|Directed by:||Shawn Levy|
|Written by:||John Gatins, Dan Gilroy, Jeremy Levin|
|Starring:||Hugh Jackman, Dakota Goyo, Evangeline Lilly, Anthony Mackie, Kevin Durand, Hope Davis|
|Released:||October 6, 2011|
Real Steel is my kind of action movie. The story is engaging, the characters are fun and the robots are freaking cool. It has a spirit that is often lacking in CGI-laden action flicks. I’ve even surprised myself by saying that. I was sceptical when I first saw the posters and advertisements while on holidays in the United States. It looked like some kind of cross between Rocky and Transformers.
The story is set in the not-to-distant future and revolves around Charlie Kenton (Jackman), a former boxer who is now trying to make his mark in the world of robot boxing. Charlie’s irrational optimism combined with his arrogant nature has made him a complete failure. He foolishly matches his robots up against bigger, tougher competitors and it’s no surprise that he always comes away as a loser. His financial track record isn’t any better. He’s in a heap of debt and there’s virtually no way that he’s going to be able to repay it (he’s the human equivalent of Lehmann Brothers).

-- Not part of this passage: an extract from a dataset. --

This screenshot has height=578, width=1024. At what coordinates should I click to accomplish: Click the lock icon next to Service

Charlie’s self-centred demeanour is best illustrated by the relationship he has with his 11-year-old son, Max (Goyo). I use the term “relationship” very loosely. Charlie hasn’t seen Max since he was born and has no interest in his life whatsoever. No fatherly visits, no birthday gifts, no Christmas cards. He was more than happy to let the mother take full responsibility for Max when they split over a decade ago. Kids are not his style.
Things are about to change however. Max’s mother passes away (for reasons not explained in the film) and as his father, Charlie is entitled to custody. He’s excited about the opportunity but not for the reasons you might expect. He learns that Max’s aunt and uncle are interested in becoming his guardian and so Charlie agrees to their request in exchange for $100,000. Yep, that’s right – he “sold” his only son. There’s one condition however – Max must stay with Charlie for two months while the aunt and uncle go on a European holiday.

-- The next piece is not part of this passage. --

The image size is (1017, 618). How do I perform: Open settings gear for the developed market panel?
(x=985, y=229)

Ok, I’ll admit that does sound cheesy. They’ve probably have gone a little too far in portraying Charlie as the ultimate scumbag. Once you get past the first half hour though, Real Steel finds its feet and becomes an entertaining story of a father connecting with his son. Both are going to have a lot of fun in the process. They find an old robot while searching through a junkyard for parts and together, they prepare it for a few small fights. It turns out to the start of something much bigger…

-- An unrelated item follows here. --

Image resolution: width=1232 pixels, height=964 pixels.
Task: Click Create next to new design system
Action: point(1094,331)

I’m tired of action films that take themselves too seriously and are filled with stuffy characters. Hugh Jackman (X-Men, Australia) is great in this role and I can’t think of too many actors would be more suitable. He has that “ordinary guy” quality that makes you want to cheer for him. The stand out performance however comes from 12-year-old Dakota Goyo as Max. It’s hard to believe someone that age can look so confident on screen. Audiences will fall in love with him.
Judging from some of the tweets I received after seeing this film last weekend, it seems I wasn’t the only one with doubts. For those in that basket, let me put your mind at ease and say that Real Steel is well worth your money. You don’t even have to pay inflated 3D prices either!